### Material shown
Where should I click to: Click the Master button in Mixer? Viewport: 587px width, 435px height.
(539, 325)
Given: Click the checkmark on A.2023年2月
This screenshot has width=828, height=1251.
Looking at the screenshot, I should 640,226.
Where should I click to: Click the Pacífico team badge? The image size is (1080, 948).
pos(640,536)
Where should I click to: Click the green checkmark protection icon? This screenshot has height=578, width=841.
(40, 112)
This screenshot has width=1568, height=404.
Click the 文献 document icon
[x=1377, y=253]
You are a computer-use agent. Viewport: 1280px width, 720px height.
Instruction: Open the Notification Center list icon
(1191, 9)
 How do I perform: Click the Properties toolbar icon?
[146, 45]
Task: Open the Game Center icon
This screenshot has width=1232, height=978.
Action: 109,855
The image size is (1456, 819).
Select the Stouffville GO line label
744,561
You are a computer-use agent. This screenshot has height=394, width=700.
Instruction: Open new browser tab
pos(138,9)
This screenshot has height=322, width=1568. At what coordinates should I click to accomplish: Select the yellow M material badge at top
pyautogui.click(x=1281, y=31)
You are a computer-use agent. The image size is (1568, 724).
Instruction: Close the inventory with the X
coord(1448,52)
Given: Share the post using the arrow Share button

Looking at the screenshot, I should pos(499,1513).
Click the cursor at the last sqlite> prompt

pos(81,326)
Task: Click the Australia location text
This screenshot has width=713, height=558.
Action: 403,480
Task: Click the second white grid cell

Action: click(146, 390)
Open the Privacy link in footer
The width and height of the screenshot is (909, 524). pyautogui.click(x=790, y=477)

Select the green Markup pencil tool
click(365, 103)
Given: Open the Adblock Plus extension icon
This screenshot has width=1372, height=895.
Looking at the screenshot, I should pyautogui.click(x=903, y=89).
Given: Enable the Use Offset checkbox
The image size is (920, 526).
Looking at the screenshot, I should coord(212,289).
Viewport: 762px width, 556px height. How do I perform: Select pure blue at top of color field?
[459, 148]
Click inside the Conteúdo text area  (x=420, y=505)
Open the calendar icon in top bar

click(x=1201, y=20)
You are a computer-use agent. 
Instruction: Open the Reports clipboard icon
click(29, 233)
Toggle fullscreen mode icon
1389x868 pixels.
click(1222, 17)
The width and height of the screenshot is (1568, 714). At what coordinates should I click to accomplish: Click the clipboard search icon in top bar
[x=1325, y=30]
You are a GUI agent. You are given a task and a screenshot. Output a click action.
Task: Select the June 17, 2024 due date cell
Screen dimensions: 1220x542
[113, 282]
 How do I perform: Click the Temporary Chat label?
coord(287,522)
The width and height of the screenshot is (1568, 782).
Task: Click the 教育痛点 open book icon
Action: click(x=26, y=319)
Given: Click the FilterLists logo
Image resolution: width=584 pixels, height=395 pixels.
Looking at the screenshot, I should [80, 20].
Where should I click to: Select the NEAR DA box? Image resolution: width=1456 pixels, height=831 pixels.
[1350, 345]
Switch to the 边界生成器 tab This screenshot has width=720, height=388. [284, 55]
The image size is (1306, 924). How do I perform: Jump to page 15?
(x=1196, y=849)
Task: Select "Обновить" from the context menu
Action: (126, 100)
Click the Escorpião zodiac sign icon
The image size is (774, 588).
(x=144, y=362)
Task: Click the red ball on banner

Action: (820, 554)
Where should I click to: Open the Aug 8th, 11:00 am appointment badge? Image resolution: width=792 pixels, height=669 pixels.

### Task directions
The answer must consist of every line above that contains the word "computer".

### Task output
You are a computer-use agent. Viewport: 1280px width, 720px height.
You are a computer-use agent. This screenshot has height=394, width=700.
You are a computer-use agent. The image size is (1568, 724).
You are a computer-use agent. 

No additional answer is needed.